In Spagna, anche con la guerra, l’energia costa un decimo rispetto all’Italia: grazie a solare ed eolico
Il Paese dal 2019 ha di fatto raddoppiato la quota di energia prodotta da queste due fonti. Senza impelagarsi nello sterile dibattito sul ritorno al nucleare
Durante i giorni più caldi della guerra in Iran, con le ricadute inevitabili sul costo del petrolio e del gas, il primo ministro spagnolo Pedro Sànchez ha fatto una dichiarazione ai giornalisti che è sembrata una prova di bullismo. <In Spagna, grazie alla quota molto alta di energia prodotta da fonti rinnovabili, nei giorni di marzo del 2026, in pieni crisi bellica, il costo dell’energia si aggirava attorno ai 14 euro a megawattora, rispetto ai 100 euro di Francia, Germania e Italia”.
Purtroppo per gli italiani, i tedeschi e i francesi (nonostante la loro forte presenza nel nucleare) l’affermazione di Sànchez, per quanto sia piuttosto esemplificativa, ha un fondo di verità, che deve far riflettere.
I prezzi all’ingrosso (mercato wholesale) si formano ogni ora e possono oscillare molto in funzione della domanda, offerta, energia rinnovabile e costo del gas.

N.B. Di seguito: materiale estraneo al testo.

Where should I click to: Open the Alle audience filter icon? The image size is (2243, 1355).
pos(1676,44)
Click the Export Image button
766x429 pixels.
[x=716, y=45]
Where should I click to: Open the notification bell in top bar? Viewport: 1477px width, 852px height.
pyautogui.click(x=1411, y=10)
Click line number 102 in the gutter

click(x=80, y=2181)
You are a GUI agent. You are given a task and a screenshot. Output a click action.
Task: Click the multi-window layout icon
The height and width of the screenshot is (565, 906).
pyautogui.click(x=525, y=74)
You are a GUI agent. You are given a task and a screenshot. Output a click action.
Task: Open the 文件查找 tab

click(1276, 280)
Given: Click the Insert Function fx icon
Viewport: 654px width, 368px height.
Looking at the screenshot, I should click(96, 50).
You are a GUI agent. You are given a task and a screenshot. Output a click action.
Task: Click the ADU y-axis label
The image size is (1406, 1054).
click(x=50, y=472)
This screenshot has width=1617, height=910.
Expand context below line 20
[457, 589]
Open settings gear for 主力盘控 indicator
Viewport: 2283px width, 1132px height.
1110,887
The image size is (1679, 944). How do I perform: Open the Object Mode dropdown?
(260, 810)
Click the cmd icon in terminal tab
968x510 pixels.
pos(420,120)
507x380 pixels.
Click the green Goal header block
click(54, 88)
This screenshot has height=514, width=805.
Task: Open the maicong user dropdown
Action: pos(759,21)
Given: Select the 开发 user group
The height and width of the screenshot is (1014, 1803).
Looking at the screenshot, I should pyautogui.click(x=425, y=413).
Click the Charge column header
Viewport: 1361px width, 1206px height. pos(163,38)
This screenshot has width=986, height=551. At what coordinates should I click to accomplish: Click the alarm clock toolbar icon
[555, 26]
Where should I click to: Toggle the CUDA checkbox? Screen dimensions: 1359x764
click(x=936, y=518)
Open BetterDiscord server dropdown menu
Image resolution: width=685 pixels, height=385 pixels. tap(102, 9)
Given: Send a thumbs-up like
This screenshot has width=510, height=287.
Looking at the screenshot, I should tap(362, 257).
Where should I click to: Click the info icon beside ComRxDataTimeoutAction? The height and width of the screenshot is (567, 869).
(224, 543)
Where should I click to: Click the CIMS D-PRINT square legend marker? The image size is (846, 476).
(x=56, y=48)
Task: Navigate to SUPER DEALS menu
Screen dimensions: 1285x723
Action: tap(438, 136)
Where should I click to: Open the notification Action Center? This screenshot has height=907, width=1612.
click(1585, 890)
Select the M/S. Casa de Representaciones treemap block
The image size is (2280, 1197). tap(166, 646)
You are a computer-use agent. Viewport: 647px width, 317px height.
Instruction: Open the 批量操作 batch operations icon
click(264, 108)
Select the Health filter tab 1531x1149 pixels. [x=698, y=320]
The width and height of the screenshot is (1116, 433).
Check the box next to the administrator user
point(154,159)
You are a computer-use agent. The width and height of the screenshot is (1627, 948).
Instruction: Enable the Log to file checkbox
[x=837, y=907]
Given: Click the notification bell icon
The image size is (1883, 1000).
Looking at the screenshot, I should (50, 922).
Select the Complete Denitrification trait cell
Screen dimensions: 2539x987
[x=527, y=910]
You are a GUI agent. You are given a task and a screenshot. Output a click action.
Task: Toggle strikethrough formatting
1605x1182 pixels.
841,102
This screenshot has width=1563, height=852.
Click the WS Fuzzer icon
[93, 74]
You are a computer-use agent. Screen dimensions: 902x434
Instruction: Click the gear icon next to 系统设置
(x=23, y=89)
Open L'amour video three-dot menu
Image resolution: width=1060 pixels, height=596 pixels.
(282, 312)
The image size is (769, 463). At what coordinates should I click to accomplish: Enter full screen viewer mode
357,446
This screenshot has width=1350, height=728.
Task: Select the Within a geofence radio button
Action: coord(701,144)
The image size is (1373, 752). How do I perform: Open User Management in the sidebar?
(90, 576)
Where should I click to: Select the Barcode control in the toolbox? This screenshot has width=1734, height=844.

La Spagna ha avuto spesso prezzi all’ingrosso medi più bassi rispetto a Italia, Francia e Germania, soprattutto grazie all’alta quota di energia solare ed eolica (nel Paese supera il 60 per cento della torta energetica) nel mix, che riduce il ruolo del gas nel prezzo finale dell’energia in certi periodi. Ed effettivamente i costi più bassi dell’energia in Spagna, anche in presenza di crisi globali, restano più bassi in quanto il Paese, dal 2019, ha di fatto raddoppiato la quota di energia prodotta da solare e eolico.